■ **Data**:
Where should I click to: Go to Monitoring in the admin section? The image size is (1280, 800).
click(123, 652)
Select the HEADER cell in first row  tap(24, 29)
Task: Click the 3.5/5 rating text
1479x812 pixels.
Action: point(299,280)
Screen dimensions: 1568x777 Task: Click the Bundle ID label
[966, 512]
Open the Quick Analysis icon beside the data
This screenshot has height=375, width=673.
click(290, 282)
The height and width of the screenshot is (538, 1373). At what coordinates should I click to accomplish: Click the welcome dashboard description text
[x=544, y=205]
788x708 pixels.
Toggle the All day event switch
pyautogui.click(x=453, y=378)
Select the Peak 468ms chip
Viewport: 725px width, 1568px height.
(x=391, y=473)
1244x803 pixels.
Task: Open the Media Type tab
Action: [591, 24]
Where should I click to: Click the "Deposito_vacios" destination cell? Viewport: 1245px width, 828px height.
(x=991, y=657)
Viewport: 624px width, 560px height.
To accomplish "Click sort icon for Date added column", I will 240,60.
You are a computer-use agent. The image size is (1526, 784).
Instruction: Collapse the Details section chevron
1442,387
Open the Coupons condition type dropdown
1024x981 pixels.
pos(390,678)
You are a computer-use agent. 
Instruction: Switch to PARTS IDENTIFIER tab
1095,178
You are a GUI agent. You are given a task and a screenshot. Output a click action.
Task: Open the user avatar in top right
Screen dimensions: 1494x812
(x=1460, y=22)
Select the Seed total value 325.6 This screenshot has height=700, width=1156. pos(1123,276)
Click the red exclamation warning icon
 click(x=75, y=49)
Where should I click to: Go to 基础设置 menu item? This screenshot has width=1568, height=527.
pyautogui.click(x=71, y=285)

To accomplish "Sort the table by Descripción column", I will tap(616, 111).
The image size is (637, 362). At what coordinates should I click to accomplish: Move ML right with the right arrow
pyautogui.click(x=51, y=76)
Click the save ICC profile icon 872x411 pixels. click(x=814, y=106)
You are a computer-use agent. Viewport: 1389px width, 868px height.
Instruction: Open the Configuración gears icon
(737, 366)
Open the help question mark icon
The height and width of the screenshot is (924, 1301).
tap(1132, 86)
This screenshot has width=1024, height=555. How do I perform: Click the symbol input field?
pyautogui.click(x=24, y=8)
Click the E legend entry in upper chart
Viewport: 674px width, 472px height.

■ **Task prompt**: Each entry shown above should be transcribed exactly as written.

■ **Exercise solution**:
Where should I click to: Go to Monitoring in the admin section? The image size is (1280, 800).
click(123, 652)
Select the HEADER cell in first row  tap(24, 29)
Task: Click the 3.5/5 rating text
1479x812 pixels.
Action: point(299,280)
Screen dimensions: 1568x777 Task: Click the Bundle ID label
[966, 512]
Open the Quick Analysis icon beside the data
This screenshot has height=375, width=673.
click(290, 282)
The height and width of the screenshot is (538, 1373). At what coordinates should I click to accomplish: Click the welcome dashboard description text
[x=544, y=205]
788x708 pixels.
Toggle the All day event switch
pyautogui.click(x=453, y=378)
Select the Peak 468ms chip
Viewport: 725px width, 1568px height.
(x=391, y=473)
1244x803 pixels.
Task: Open the Media Type tab
Action: [591, 24]
Where should I click to: Click the "Deposito_vacios" destination cell? Viewport: 1245px width, 828px height.
(x=991, y=657)
Viewport: 624px width, 560px height.
To accomplish "Click sort icon for Date added column", I will 240,60.
You are a computer-use agent. The image size is (1526, 784).
Instruction: Collapse the Details section chevron
1442,387
Open the Coupons condition type dropdown
1024x981 pixels.
pos(390,678)
You are a computer-use agent. 
Instruction: Switch to PARTS IDENTIFIER tab
1095,178
You are a GUI agent. You are given a task and a screenshot. Output a click action.
Task: Open the user avatar in top right
Screen dimensions: 1494x812
(x=1460, y=22)
Select the Seed total value 325.6 This screenshot has height=700, width=1156. pos(1123,276)
Click the red exclamation warning icon
 click(x=75, y=49)
Where should I click to: Go to 基础设置 menu item? This screenshot has width=1568, height=527.
pyautogui.click(x=71, y=285)

To accomplish "Sort the table by Descripción column", I will tap(616, 111).
The image size is (637, 362). At what coordinates should I click to accomplish: Move ML right with the right arrow
pyautogui.click(x=51, y=76)
Click the save ICC profile icon 872x411 pixels. click(x=814, y=106)
You are a computer-use agent. Viewport: 1389px width, 868px height.
Instruction: Open the Configuración gears icon
(737, 366)
Open the help question mark icon
The height and width of the screenshot is (924, 1301).
tap(1132, 86)
This screenshot has width=1024, height=555. How do I perform: Click the symbol input field?
pyautogui.click(x=24, y=8)
Click the E legend entry in upper chart
Viewport: 674px width, 472px height.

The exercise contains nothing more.